Quando o poder político se apresenta como agente de moralização da sociedade, corre o risco de usurpar um papel que não lhe pertence. O resultado, frequentemente, não é uma sociedade mais virtuosa, mas apenas mais obediente — e há uma diferença considerável entre ambas.
Libertarianismo como limite ao poder e à idolatria
É importante reconhecer que o Libertarianismo não pretende ser uma teologia, nem oferece respostas espirituais para os dilemas humanos. Sua contribuição está em outro nível: ele estabelece limites claros para o exercício do poder, recusando a ideia de que a coerção possa ser legitimada simplesmente por seus fins declarados.
Nesse ponto, há uma convergência significativa com a crítica de Rushdoony à idolatria política. Quando o estado é investido de autoridade para redefinir moralidade, redistribuir responsabilidade e moldar consciências, ele deixa de ser uma instituição limitada e passa a assumir funções que, na visão cristã, pertencem a Deus, à família e à igreja.

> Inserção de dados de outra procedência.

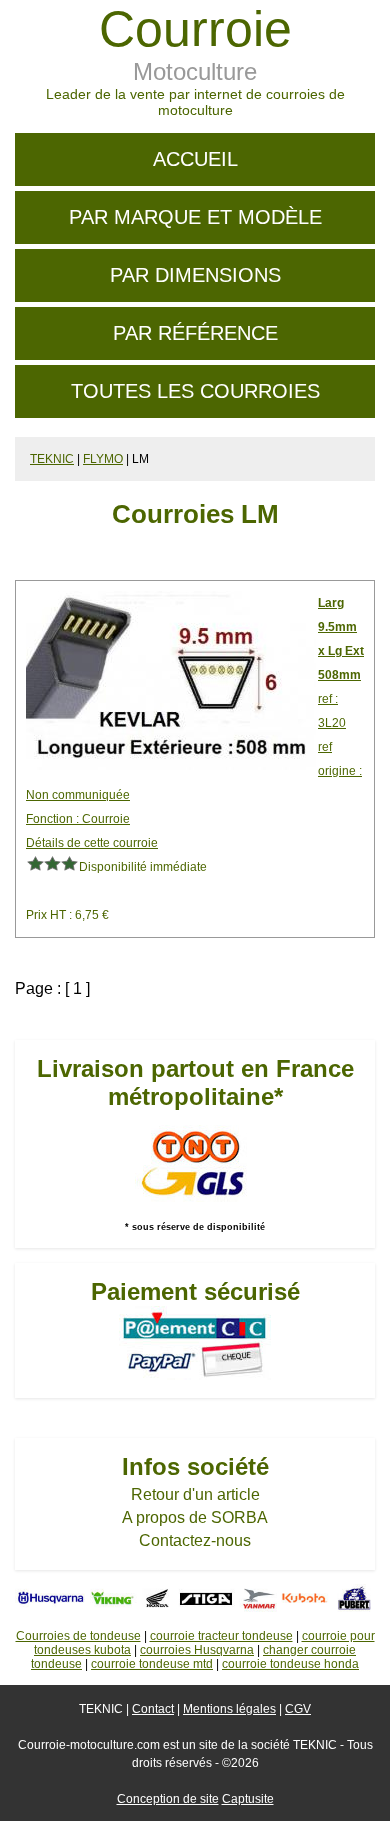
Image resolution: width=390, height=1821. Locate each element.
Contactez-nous (195, 1540)
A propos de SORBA (195, 1517)
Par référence (195, 333)
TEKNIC (52, 459)
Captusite (248, 1799)
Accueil (195, 159)
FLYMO (103, 459)
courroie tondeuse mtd (152, 1664)
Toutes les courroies (195, 391)
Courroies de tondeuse (78, 1636)
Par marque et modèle (195, 217)
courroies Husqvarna (197, 1650)
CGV (298, 1709)
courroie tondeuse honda (290, 1664)
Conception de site (168, 1799)
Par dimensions (195, 275)
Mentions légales (229, 1709)
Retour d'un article (195, 1494)
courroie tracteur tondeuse (221, 1636)
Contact (153, 1709)
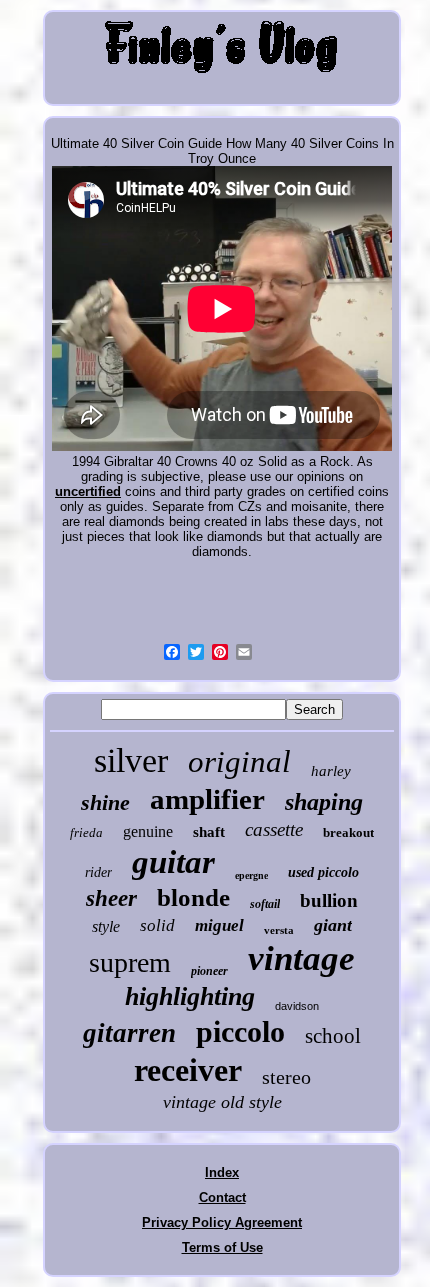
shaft (209, 832)
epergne (251, 875)
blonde (193, 897)
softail (265, 904)
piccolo (240, 1031)
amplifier (207, 799)
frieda (86, 832)
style (106, 926)
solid (157, 925)
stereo (286, 1077)
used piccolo (323, 872)
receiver (188, 1070)
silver (131, 760)
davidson (297, 1006)
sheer (111, 898)
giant (333, 925)
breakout (348, 832)
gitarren (129, 1033)
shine (105, 802)
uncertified (88, 491)
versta (279, 930)
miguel (219, 925)
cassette (274, 829)
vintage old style (222, 1102)
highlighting (190, 996)
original (239, 761)
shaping (324, 802)
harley (331, 771)
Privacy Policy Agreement (222, 1222)
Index (222, 1172)
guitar (173, 862)
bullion (329, 900)
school (333, 1036)
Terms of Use (222, 1247)
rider (98, 872)
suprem (130, 962)
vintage (301, 958)
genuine (148, 831)
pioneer (209, 971)
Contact (222, 1197)
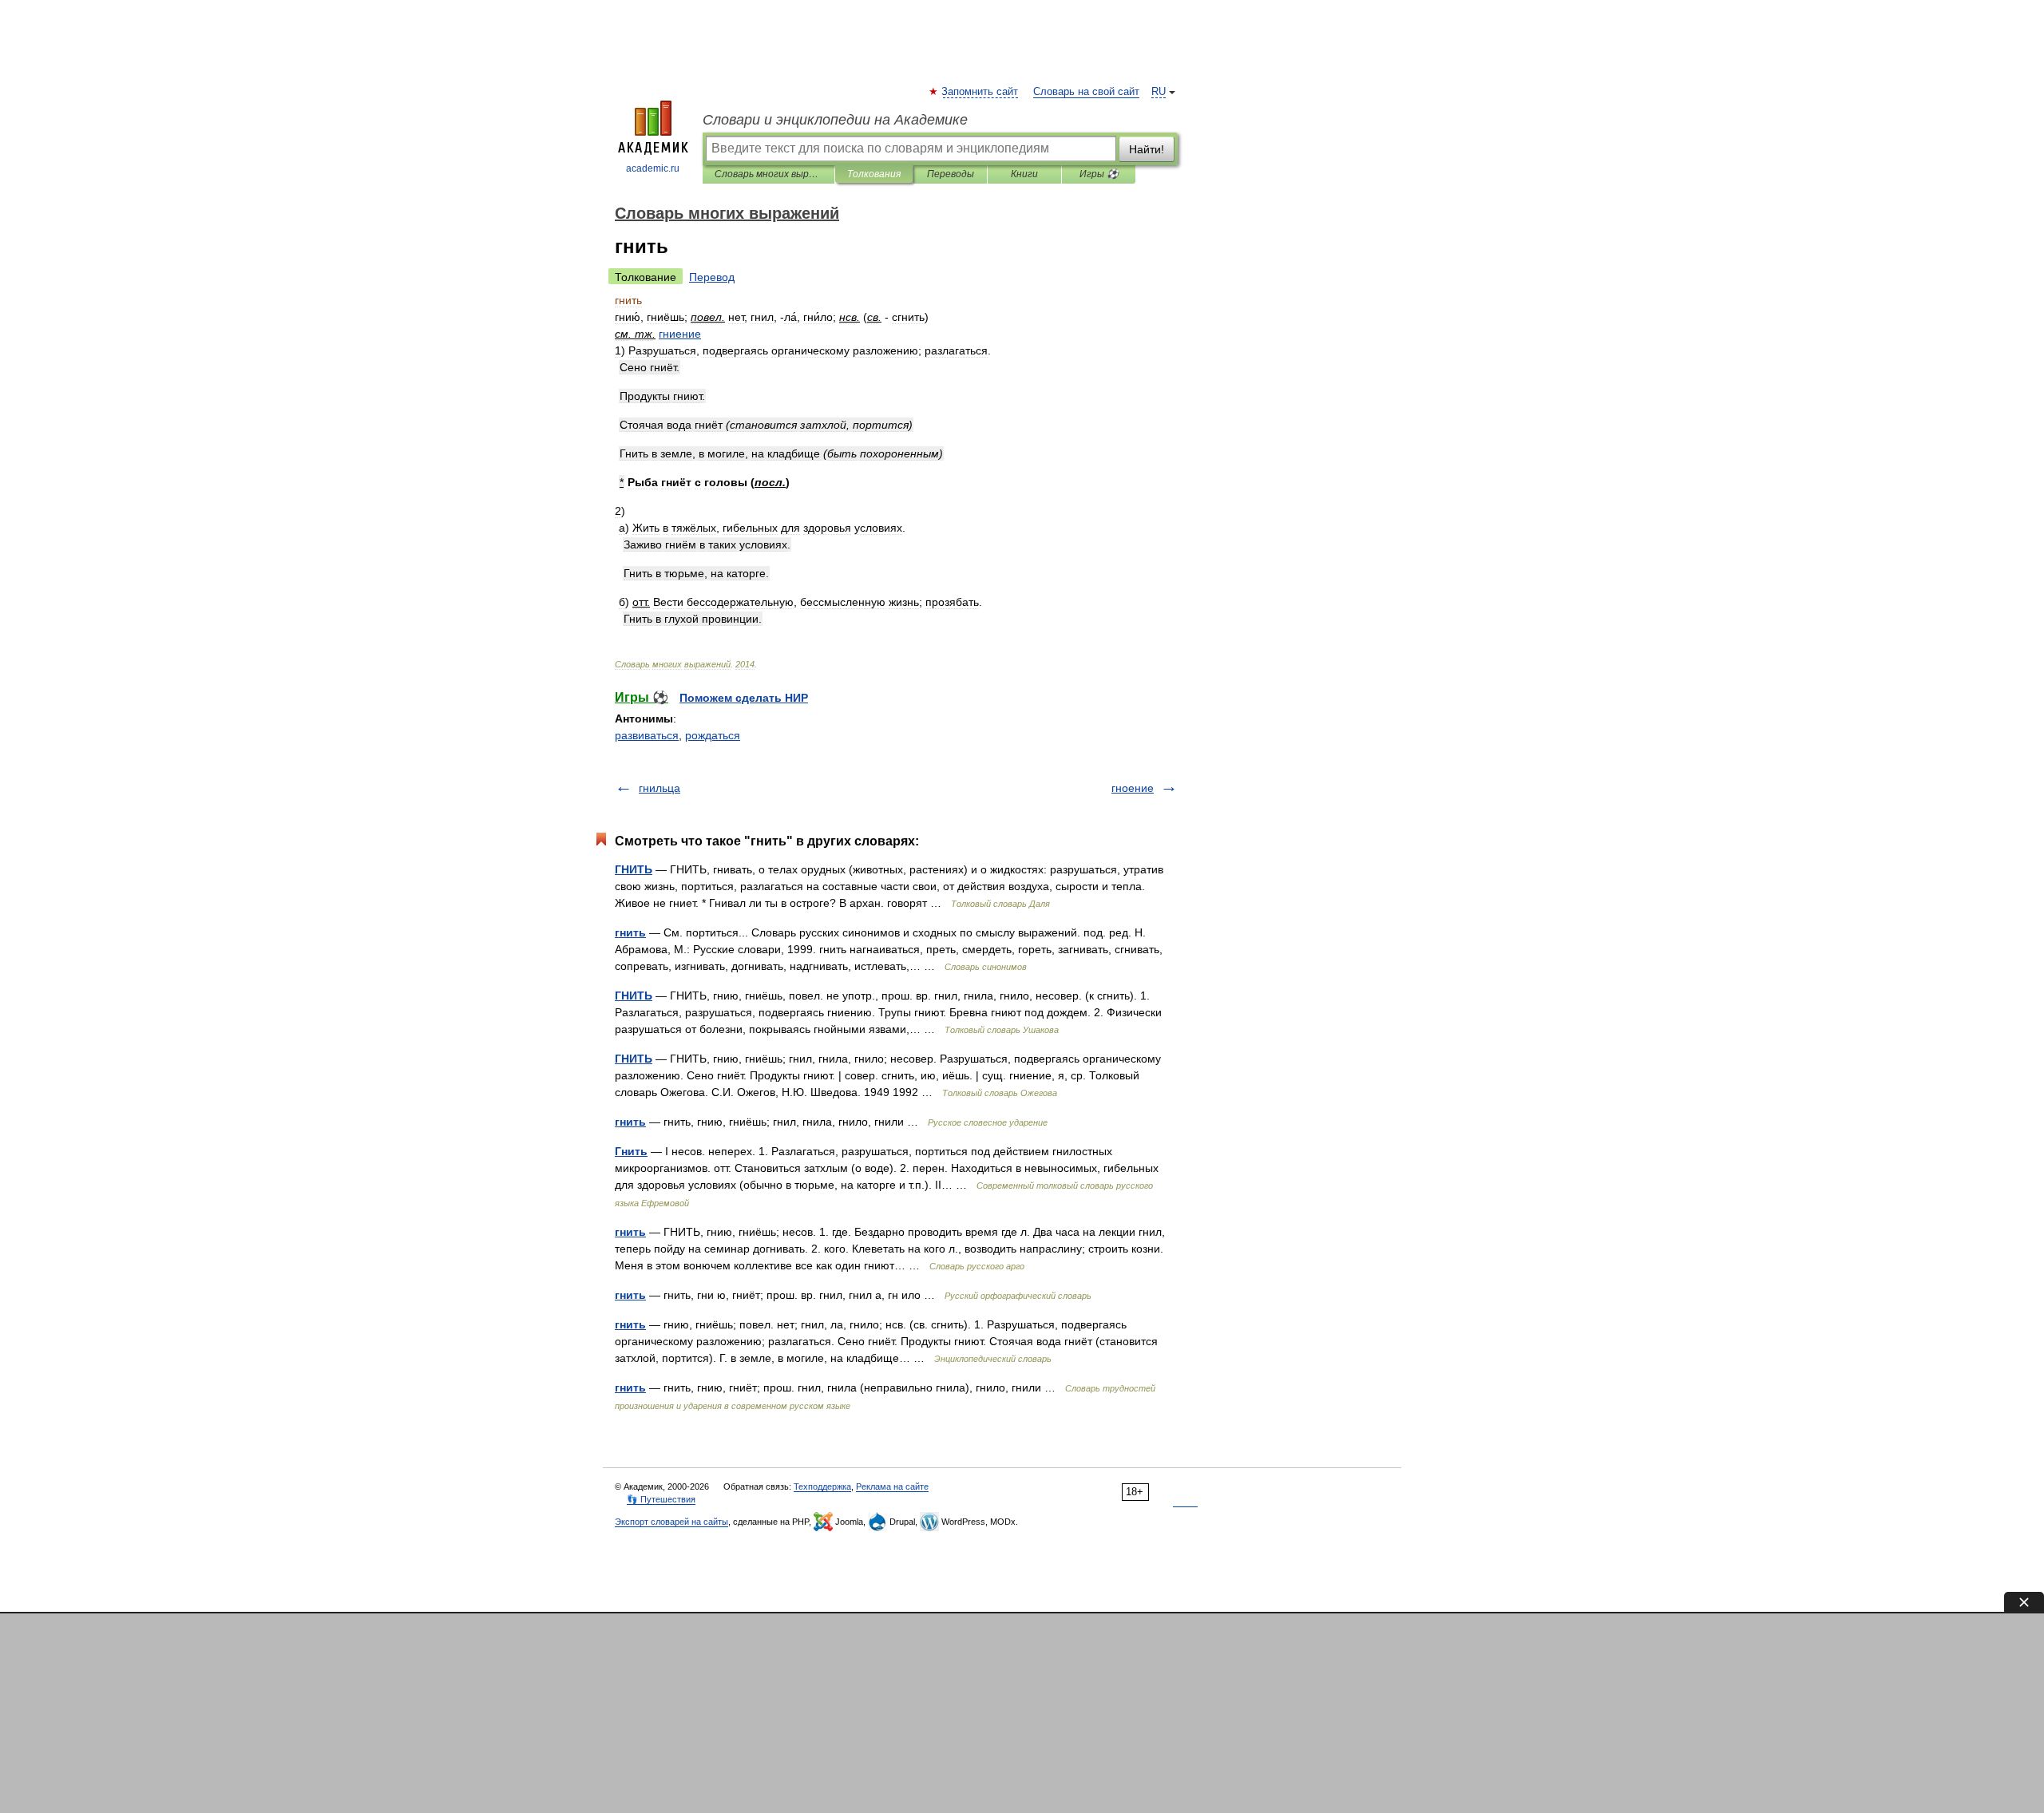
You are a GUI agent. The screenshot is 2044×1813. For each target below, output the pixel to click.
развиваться (647, 735)
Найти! (1146, 149)
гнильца (659, 788)
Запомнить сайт (980, 91)
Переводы (950, 174)
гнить (630, 932)
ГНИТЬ (633, 869)
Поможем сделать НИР (743, 697)
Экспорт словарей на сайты (671, 1521)
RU (1158, 91)
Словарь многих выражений (768, 174)
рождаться (712, 735)
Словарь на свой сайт (1086, 91)
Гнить (631, 1151)
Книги (1024, 174)
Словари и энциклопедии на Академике (835, 120)
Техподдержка (822, 1486)
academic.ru (652, 168)
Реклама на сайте (892, 1486)
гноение (1132, 788)
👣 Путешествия (661, 1499)
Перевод (712, 277)
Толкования (874, 174)
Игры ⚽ (1099, 174)
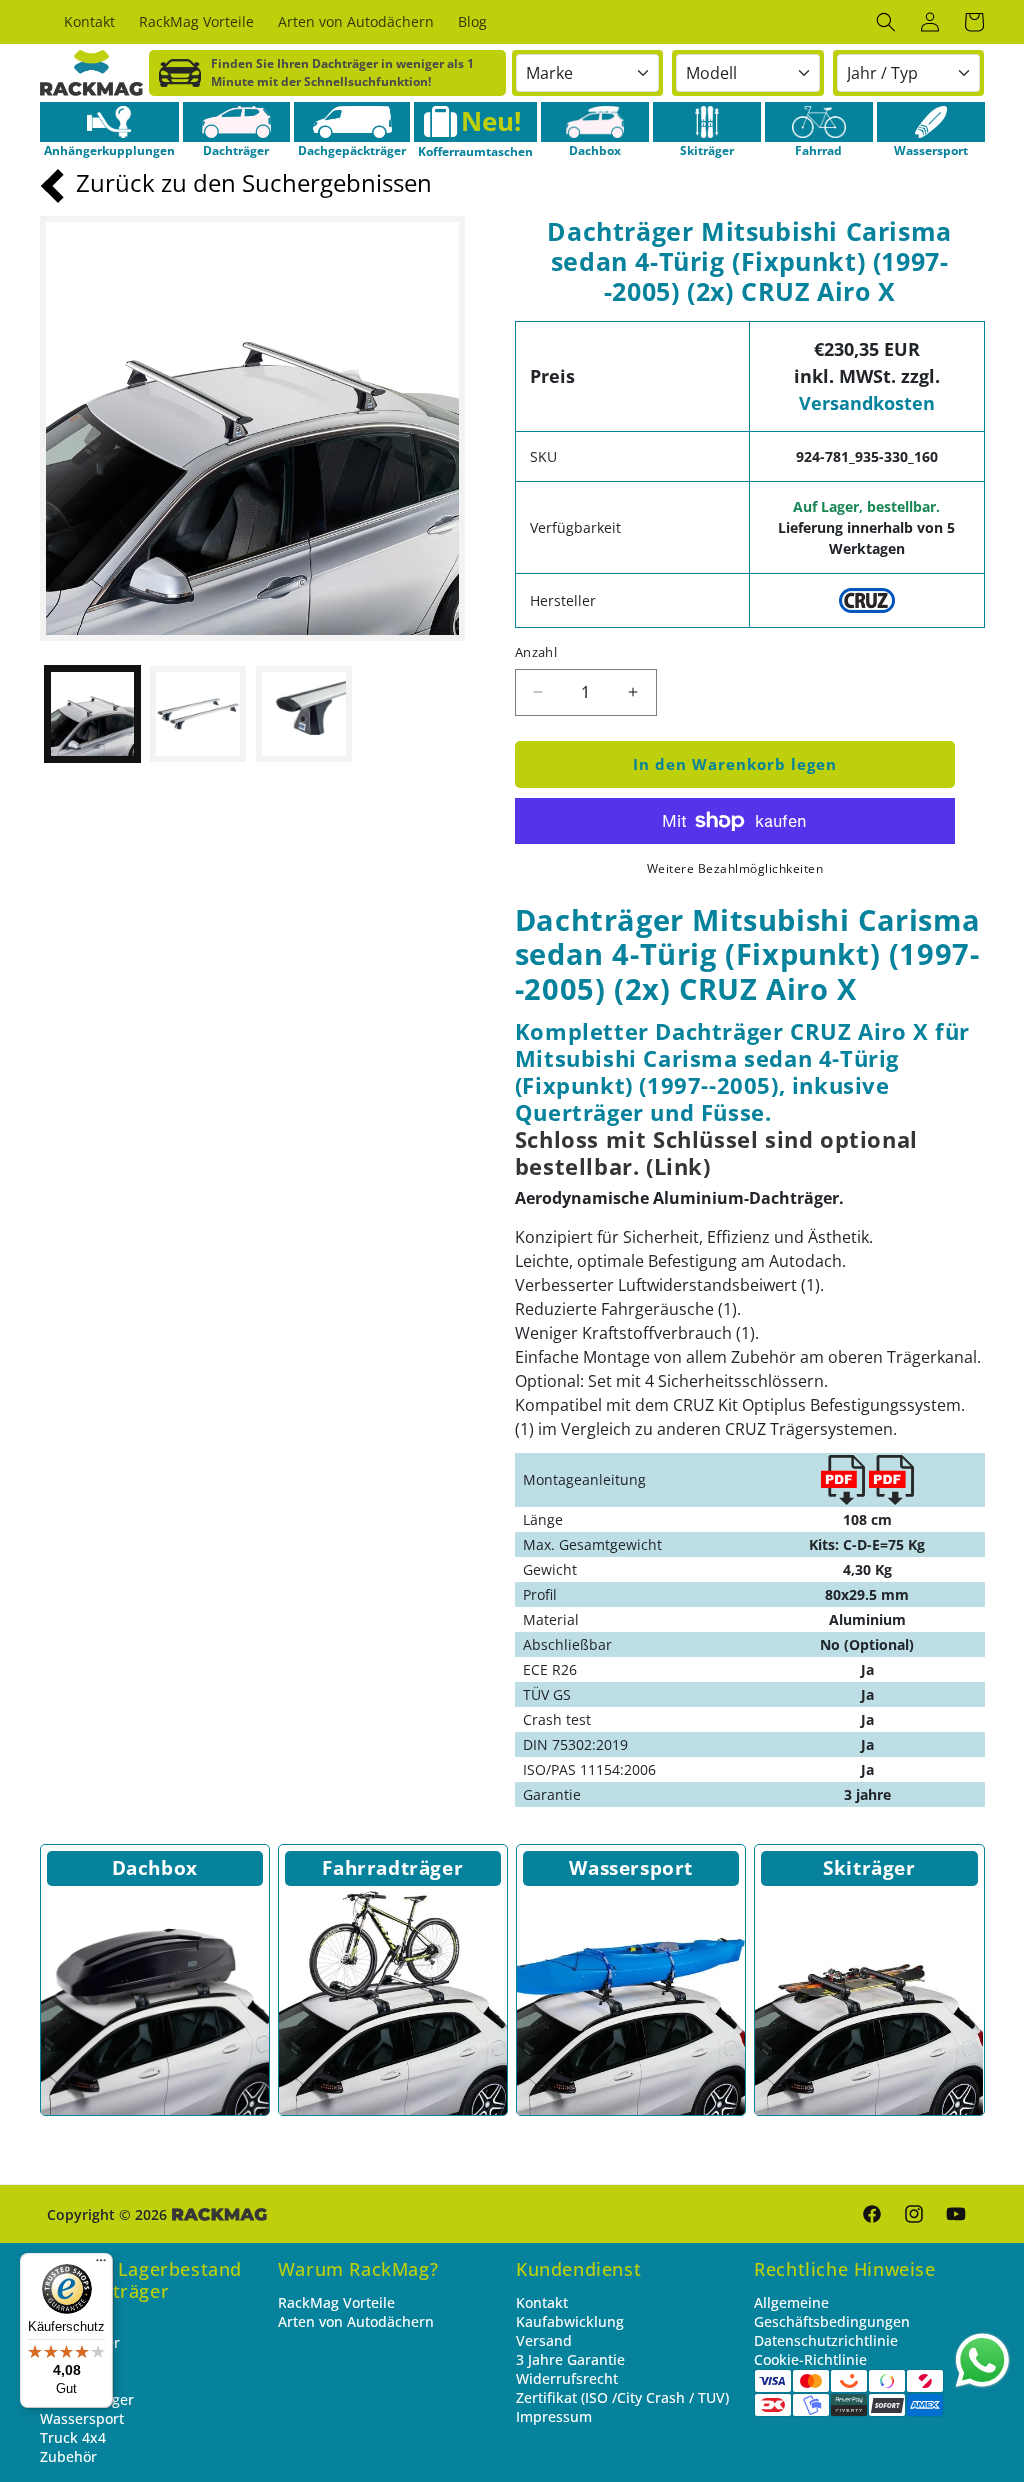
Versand (544, 2340)
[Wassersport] (931, 122)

O Libertarianismo, ao insistir na limitação do poder e na centralidade da ação voluntária, preserva um espaço essencial para a responsabilidade moral. Ele impede que o Estado se torne o árbitro último do bem e do mal — um papel que nenhuma instituição humana pode exercer legitimamente.
Conclusão: liberdade, lei e soberania
O debate entre Libertarianismo e outras ideologias políticas não é apenas técnico ou econômico; ele é, em sua essência, teológico. Trata-se de saber onde reside a autoridade última: em Deus ou nas instituições humanas.
Se a Lei de Deus é substituída pela vontade política, então a liberdade se torna contingente, e a moralidade, mutável. Se, por outro lado, a soberania divina é reconhecida, então o poder humano deve ser necessariamente limitado.
A tradição cristã sempre afirmou que a verdadeira transformação é obra da graça, não da coerção. Quando essa verdade é esquecida, abre-se espaço para a ilusão de que estruturas políticas podem realizar aquilo que pertence exclusivamente à esfera espiritual.
No fim, a questão não é simplesmente política, mas espiritual. Toda sociedade serve a algum senhor, ainda que não o reconheça explicitamente. Quando o estado assume para si o papel de provedor absoluto, legislador moral e agente de redenção social, ele não está apenas expandindo suas funções — está reivindicando uma autoridade que não lhe pertence.
Se o bem precisa ser imposto, ele deixa de ser bem no sentido pleno. Se a justiça depende de coerção permanente, ela se aproxima mais do controle do que da retidão.
Uma ordem verdadeiramente compatível com a visão cristã não é aquela que maximiza o poder do estado, mas aquela que reconhece seus limites, preserva a responsabilidade moral do indivíduo e se submete, em última instância, à soberania de Deus.
Fora disso, o que temos não é apenas um erro político.
É uma forma sofisticada de idolatria.